Now to my own generic reasons for not liking them: I've never played one I like, and there's like what, 4 body shapes that each come in 66 gimmicky finishes each? I don't jive with the necks, always felt squarish to me but that's preference, naturally. Their tremolo systems always looked and felt crazy, and too many a time I would tune the whole damn thing to perfection, locked the nut, pulled one divebomb and the whole thing was out again  Never could figure out how Trivium did it for so long  

And, Mr. Zelinsky himself stepped away and now has his own rapidly growing company. When a company's founder and namesake decides to get uninvolved, that seems to say something iffy about the going-ons in my eyes. Ok enough


----------



## Leon (Jun 4, 2010)

I absolutely loved my Dean Evo 7. Fucking massive tone for $300


----------



## auxioluck (Jun 4, 2010)

vampiregenocide said:


> Pretty much the rape of the Dimebag name. Its disgusting. I would never buy a Dean for that reason, and I'm not a Dimebag fan, I just think its immoral.



This. It's disgusting how much they have capitalized on a death. Even Fender didn't rape SRV's name the way Dean raped Dimebag's.

Not to mention the people with bad personalities they have under their brand.

And the fact I've never met a Dean I enjoyed playing.

That's why I will never buy a Dean.


----------



## Leon (Jun 4, 2010)

auxioluck said:


> Not to mention the people with bad personalities they have under their brand.



Sounds like you're ready to be endorsed by them!


----------



## auxioluck (Jun 4, 2010)

Leon said:


> Sounds like you're ready to be endorsed by them!

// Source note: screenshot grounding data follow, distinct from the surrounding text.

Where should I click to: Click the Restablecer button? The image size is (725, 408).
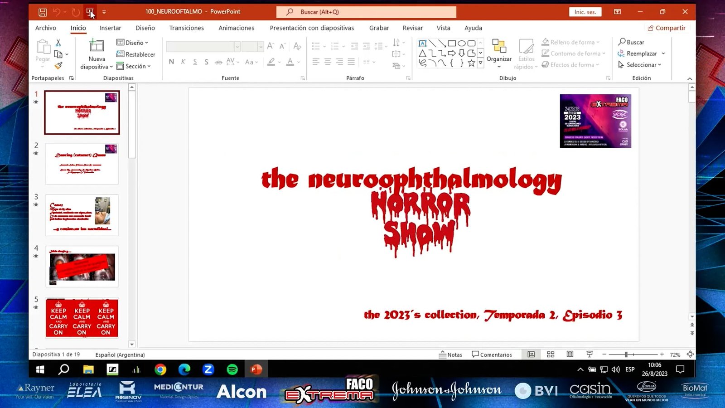point(136,54)
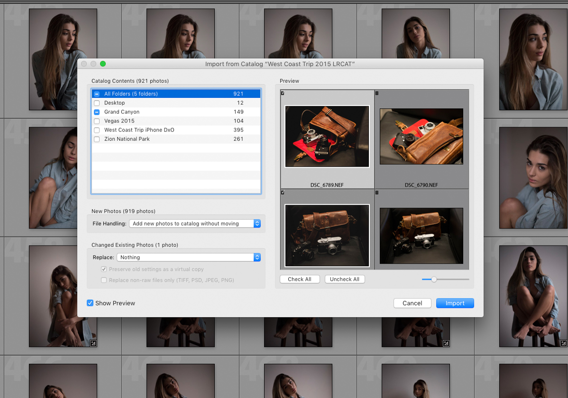Cancel the catalog import
Viewport: 568px width, 398px height.
[412, 303]
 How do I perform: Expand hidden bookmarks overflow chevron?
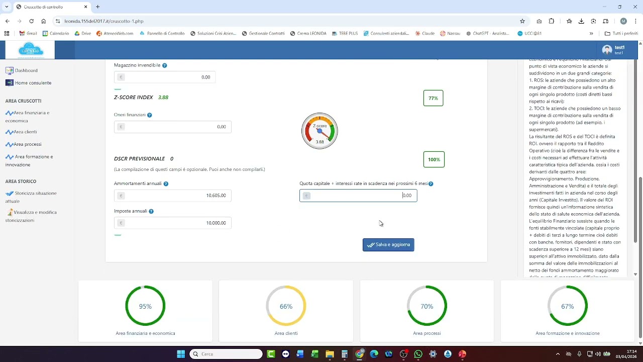coord(591,34)
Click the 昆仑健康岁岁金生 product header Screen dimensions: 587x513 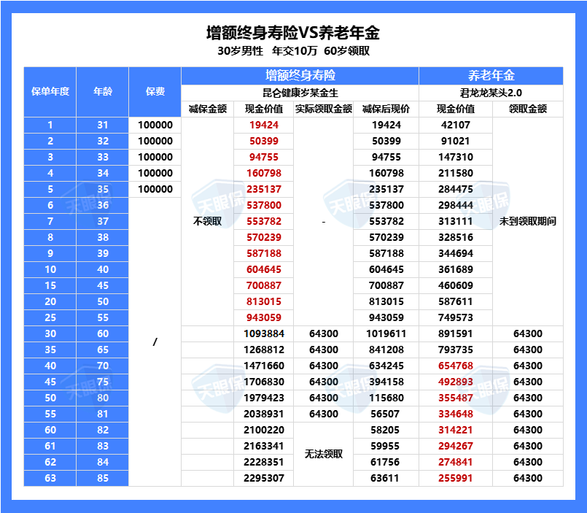tap(299, 90)
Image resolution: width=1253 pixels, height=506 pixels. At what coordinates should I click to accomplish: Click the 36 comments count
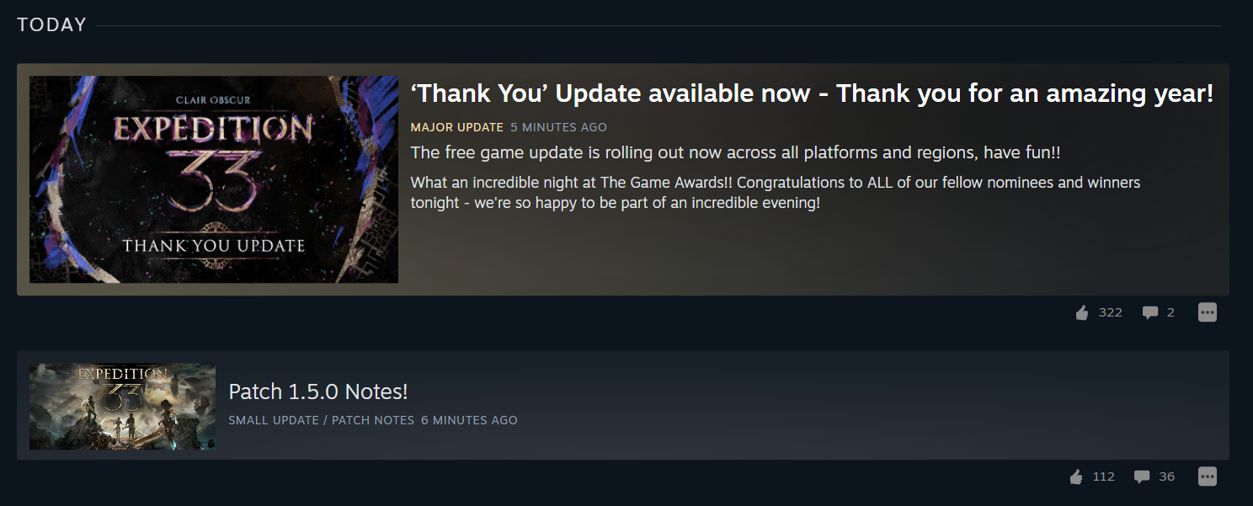pyautogui.click(x=1167, y=477)
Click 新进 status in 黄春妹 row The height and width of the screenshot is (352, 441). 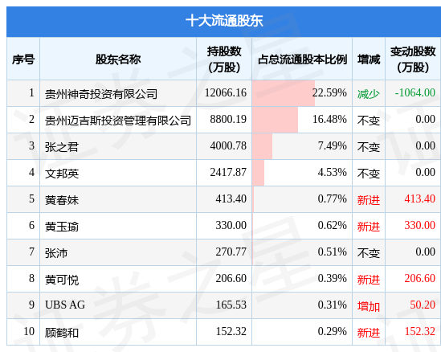[x=369, y=200]
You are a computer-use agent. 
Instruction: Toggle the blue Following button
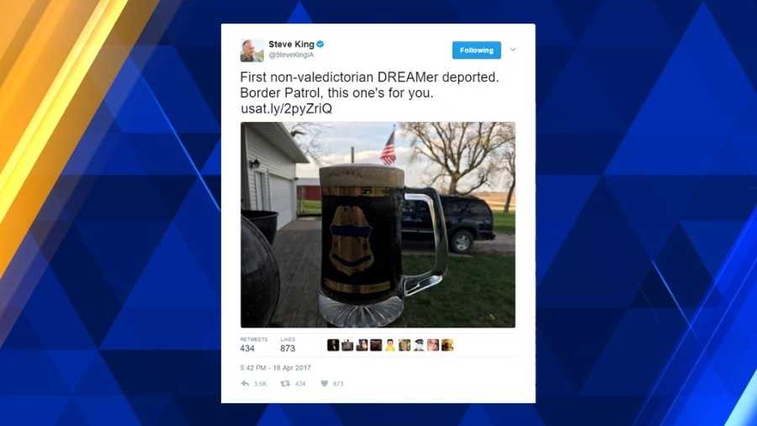click(477, 51)
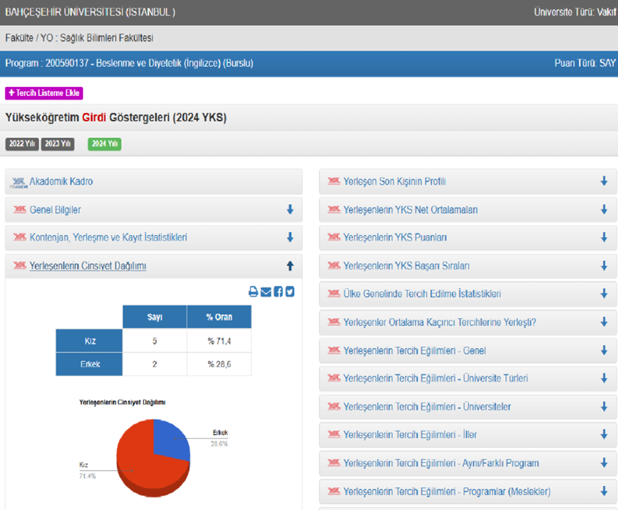Switch to the 2022 Yılı tab
This screenshot has width=618, height=510.
pyautogui.click(x=23, y=144)
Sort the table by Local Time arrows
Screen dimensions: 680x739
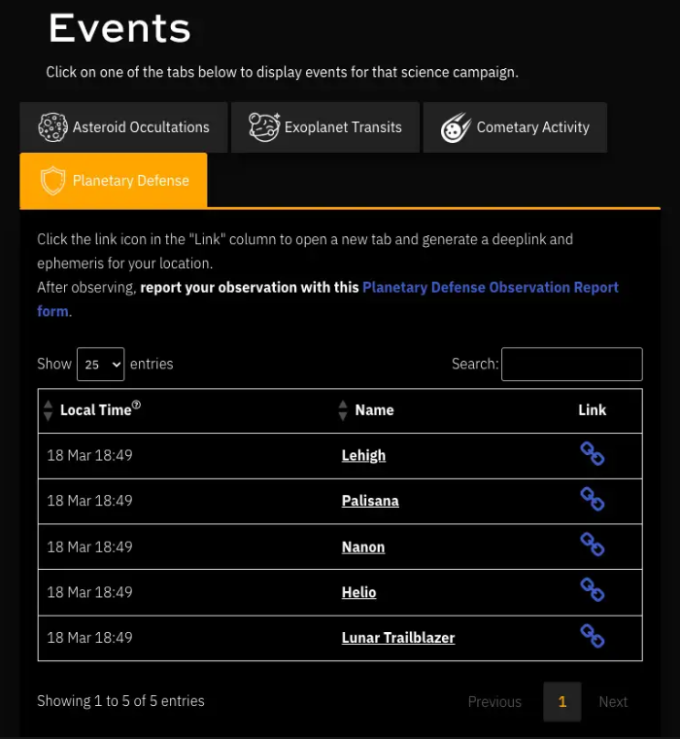(x=49, y=410)
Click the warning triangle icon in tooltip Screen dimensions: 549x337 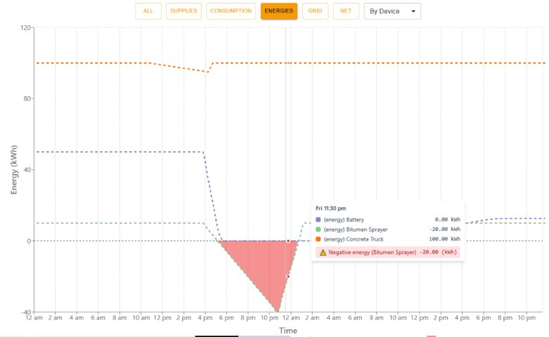(323, 252)
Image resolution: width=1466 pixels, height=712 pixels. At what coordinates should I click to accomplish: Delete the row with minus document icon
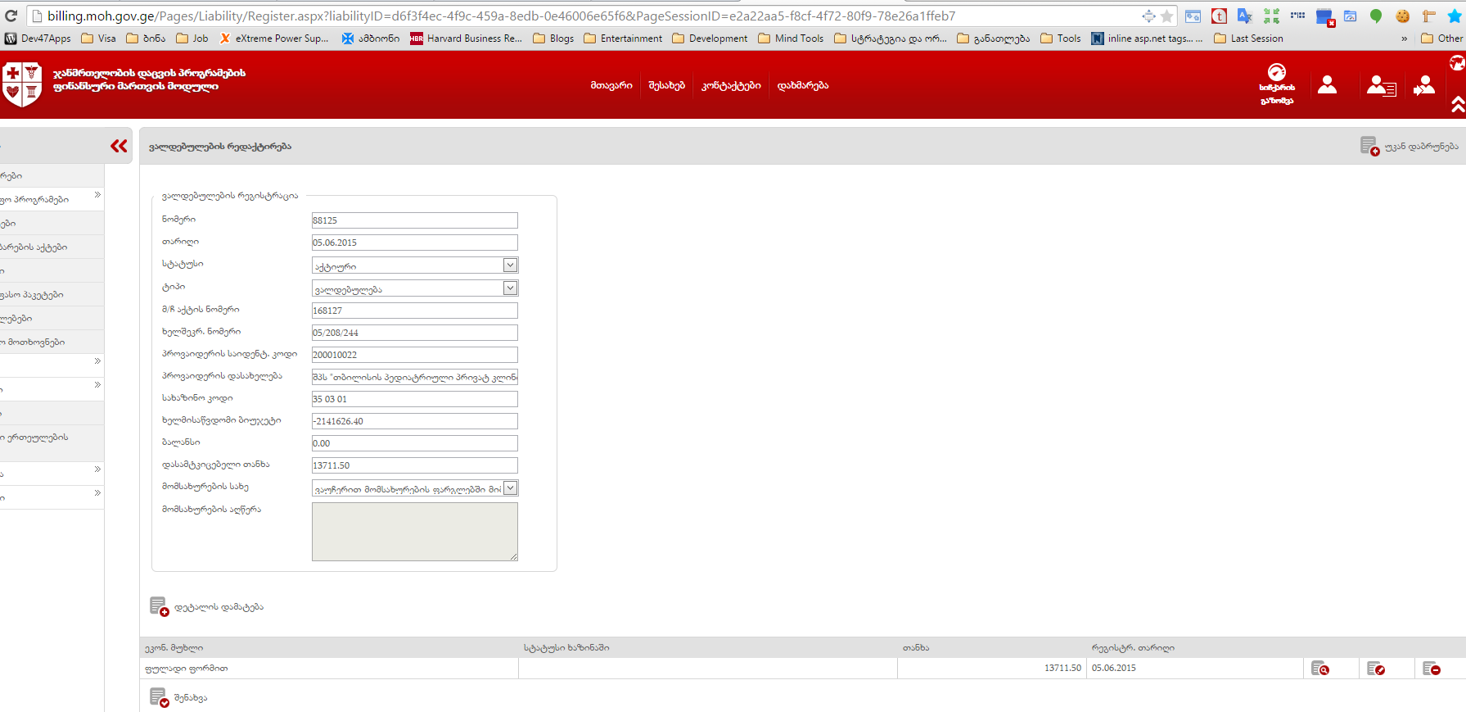click(x=1431, y=669)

Oh, come on now Leon...you know what I'm saying.


----------



## Kwonnie (Jun 4, 2010)

Dean's look cool to me even if they're a bit cheesy in their design. The playability and prices, however, is another issue. I can't stand the feel of their cheap wood either.


----------



## soliloquy (Jun 4, 2010)

i say the reason behind deans hatred is mostly due to grape vine. one person says he had a bad experience, and the word spread out and sooner or later, deans reputation is significantly hurt. 

look at BC RICH for example. a few years ago, they had their import line down the gutter, and now they are trying really hard to come back yet its not sticking. 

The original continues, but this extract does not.